## Start GIVEN TEXT

In retrospect, Boot’s words are painful to read, like love letters from a marriage that ended in divorce. Iraq remains a smoldering mess. The Afghan war is still in progress close to 20 years in. For perspective, Napoleon Bonaparte seized control of France, crowned himself emperor, defeated four European coalitions against him, invaded Russia, lost, was defeated and exiled, returned, and was defeated and exiled a second time, all in less time than the United States has spent trying to turn Afghanistan into a stable country.
Things haven’t gone as planned. What’s remarkable is that despite all the failure and waste and deflated expectations, defeats that have stirred self-doubt in the heartiest of men, Boot has remained utterly convinced of the virtue of his original predictions. Certainty is a prerequisite for Leading Authorities on Armed Conflict.
In the spring of 2003, with the war in Iraq under way, Boot began to consider new countries to invade. He quickly identified Syria and Iran as plausible targets, the latter because it was “less than two years” from building a nuclear bomb. North Korea made Boot’s list as well. Then Boot became more ambitious. Saudi Arabia could use a democracy, he decided.
“If the U.S. armed forces made such short work of a hardened goon like Saddam Hussein, imagine what they could do to the soft and sybaritic Saudi royal family,” Boot wrote.
Five years later, in a piece for The Wall Street Journal, Boot advocated for the military occupation of Pakistan and Somalia. The only potential problem, he predicted, was unreasonable public opposition to new wars.
“Ragtag guerrillas have proven dismayingly successful in driving out or neutering international peacekeeping forces,” he wrote. “Think of American and French troops blown up in Beirut in 1983, or the ‘Black Hawk Down’ incident in Somalia in 1993. Too often, when outside states do agree to send troops, they are so fearful of casualties that they impose rules of engagement that preclude meaningful action.”
In other words, the tragedy of foreign wars isn’t that Americans die, but that too few Americans are willing to die. To solve this problem, Boot recommended recruiting foreign mercenaries. “The military would do well today to open its ranks not only to legal immigrants but also to illegal ones,” he wrote in the Los Angeles Times. When foreigners get killed fighting for America, he noted, there’s less political backlash at home.
♦♦♦
American forces, documented or not, never occupied Pakistan, but by 2011 Boot had another war in mind. “Qaddafi Must Go,” Boot declared in The Weekly Standard. In Boot’s telling, the Libyan dictator had become a threat to the American homeland. “The only way this crisis will end—the only way we and our allies can achieve our objectives in Libya—is to remove Qaddafi from power. Containment won’t suffice.”

## End GIVEN TEXT
## Start PROVIDED MATERIAL

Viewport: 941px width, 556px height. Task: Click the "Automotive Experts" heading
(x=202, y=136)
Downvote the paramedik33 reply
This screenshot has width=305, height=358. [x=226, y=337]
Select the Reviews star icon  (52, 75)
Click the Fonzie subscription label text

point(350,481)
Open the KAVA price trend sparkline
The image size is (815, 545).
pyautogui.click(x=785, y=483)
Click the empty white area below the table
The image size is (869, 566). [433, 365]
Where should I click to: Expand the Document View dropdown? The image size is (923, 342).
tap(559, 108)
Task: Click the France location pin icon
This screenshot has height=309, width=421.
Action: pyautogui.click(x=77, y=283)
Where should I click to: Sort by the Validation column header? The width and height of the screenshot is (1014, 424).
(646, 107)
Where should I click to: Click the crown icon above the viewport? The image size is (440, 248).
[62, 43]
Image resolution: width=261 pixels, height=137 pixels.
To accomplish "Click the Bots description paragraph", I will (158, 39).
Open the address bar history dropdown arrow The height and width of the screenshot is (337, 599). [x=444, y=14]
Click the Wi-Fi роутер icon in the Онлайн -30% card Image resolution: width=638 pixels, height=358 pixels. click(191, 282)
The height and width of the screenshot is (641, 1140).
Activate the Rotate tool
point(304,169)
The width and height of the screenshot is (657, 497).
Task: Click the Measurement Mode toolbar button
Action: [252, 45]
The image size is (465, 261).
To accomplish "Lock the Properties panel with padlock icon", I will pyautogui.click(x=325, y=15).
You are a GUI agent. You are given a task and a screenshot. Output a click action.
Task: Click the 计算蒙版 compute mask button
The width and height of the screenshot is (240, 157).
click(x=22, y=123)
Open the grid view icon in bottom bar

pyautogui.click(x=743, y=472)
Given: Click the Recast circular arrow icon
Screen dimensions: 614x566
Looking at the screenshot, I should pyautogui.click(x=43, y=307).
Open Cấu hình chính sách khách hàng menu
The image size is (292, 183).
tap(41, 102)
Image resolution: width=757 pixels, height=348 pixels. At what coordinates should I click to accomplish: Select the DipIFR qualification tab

## End PROVIDED MATERIAL

[WHAT TO PRODUCE] Repeat word for word the portion of the commentary on Boot above that opens with the words containing "In other words, the" and closes with "backlash at home.".

[ANSWER]
In other words, the tragedy of foreign wars isn’t that Americans die, but that too few Americans are willing to die. To solve this problem, Boot recommended recruiting foreign mercenaries. “The military would do well today to open its ranks not only to legal immigrants but also to illegal ones,” he wrote in the Los Angeles Times. When foreigners get killed fighting for America, he noted, there’s less political backlash at home.